EXTRACTED TEXT:
--- START ---

Originally released by The Superior Express (Superior, Nebraska's weekly)

It's screenwriting colony time again in Superior. Twice a year, wannabe screenwriters (though professor Lew Hunter prefers the term “gottabe” screenwriters to describe members of his flocks) are drawn to Nebraska's Victorian capital like moths to a flame. Or, to use one of Hunter's picks for best movies ever, like E.T. to the mother ship.

Those with a laptop and a dream.

My wife, Kathy, who has never been all that interested in writing anything, says he inspires her to write like no one ever has. As an English teacher herself, she has taught writing, but says she's never been able to motivate people like that.

“Whenever I've been around him for a few hours, I just want to write when I get home,” she said. “I'd like to tell him that, but I don't want to be a suck-up. He'd probably be more impressed if I actually wrote something.”

I hope she doesn't mind me telling him for her here in my column.

I've known Lew for many years; I was working as the news editor at another nearby weekly when his book, Screenwriting 434, was first published. I interviewed him over the telephone from his home in Burbank, Calif., for a story. Shortly thereafter, I met him face-to-face at Pa-Hur Days in Guide Rock (where he grew up).

He was in Guide Rock for the annual celebration and to visit relatives; I was in the cast of a one-act children's play called “Foxy Fables” that a little theatre company was performing across southcentral Nebraska at small-town festivals, including Pa-Hur Days in Guide Rock, Street Car Days in Red Cloud, the Riverton alumni banquet and the Bladen Storytelling Festival. I also wrote the play.

I don't know how my performance was that day, after learning Lew was in the audience. The show weaved a dozen or so of my favorite of Aesop's Fables into one story. I can't remember all the parts I played, but I remember playing Zeus, looking like John Belushi in “Animal House” with an enormous 1980s cell-phone.

Suffice it to say I was nervous. Like when I was performing in “Paint Your Wagon” at the Omaha Playhouse several years before the summer of Foxy Fables, and found out Walter Matthau was in the audience.

As an actor, that'll get your heart pumping.

Saucy and nurturing are both good words to describe Lew. There are lots more.

I have a friend from one of last year's colonies, which took vacation from work and attended full-time, who said shortly after the colony, “I can't believe it took me this long to find a saucy, nurturing mentor.”

Saucy and nurturing are both good words to describe Lew. There are lots more.

People in Superior rarely see the screenwriting world Lew still works in at various times throughout the year, though they are welcome to; the colonies have an open-door policy. Likewise, his writing students don't get to see his other work — his work with the TeamMates mentoring program; his passionate stand against drugs in our communities and schools; his appearances at those schools, talking to students about writing and being good people and believing in themselves.

As one of the rare observers of both of those worlds, I've seen it all. God bless you, Lew.

--- END ---

GIVEN DATA:
--- START ---

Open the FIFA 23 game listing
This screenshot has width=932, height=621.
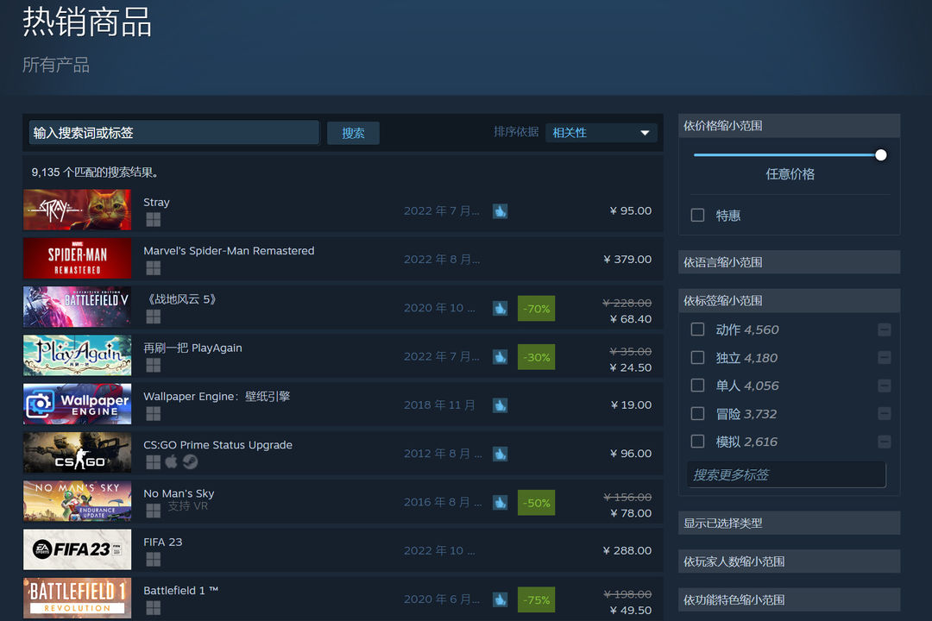[x=343, y=549]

--- END ---

TO-DO LIST:
[a] At which small-town events does the column about Lew Hunter say the children's play "Foxy Fables" was performed? List every one it names.
[b] Set down, word for word, the passage of the column about Lew Hunter starting at "My wife, Kathy, who" and ending at "he grew up).".

ANSWER LIST:
[a]
- Pa-Hur Days in Guide Rock
- Street Car Days in Red Cloud
- The Riverton alumni banquet
- The Bladen Storytelling Festival

[b]
My wife, Kathy, who has never been all that interested in writing anything, says he inspires her to write like no one ever has. As an English teacher herself, she has taught writing, but says she's never been able to motivate people like that.

“Whenever I've been around him for a few hours, I just want to write when I get home,” she said. “I'd like to tell him that, but I don't want to be a suck-up. He'd probably be more impressed if I actually wrote something.”

I hope she doesn't mind me telling him for her here in my column.

I've known Lew for many years; I was working as the news editor at another nearby weekly when his book, Screenwriting 434, was first published. I interviewed him over the telephone from his home in Burbank, Calif., for a story. Shortly thereafter, I met him face-to-face at Pa-Hur Days in Guide Rock (where he grew up).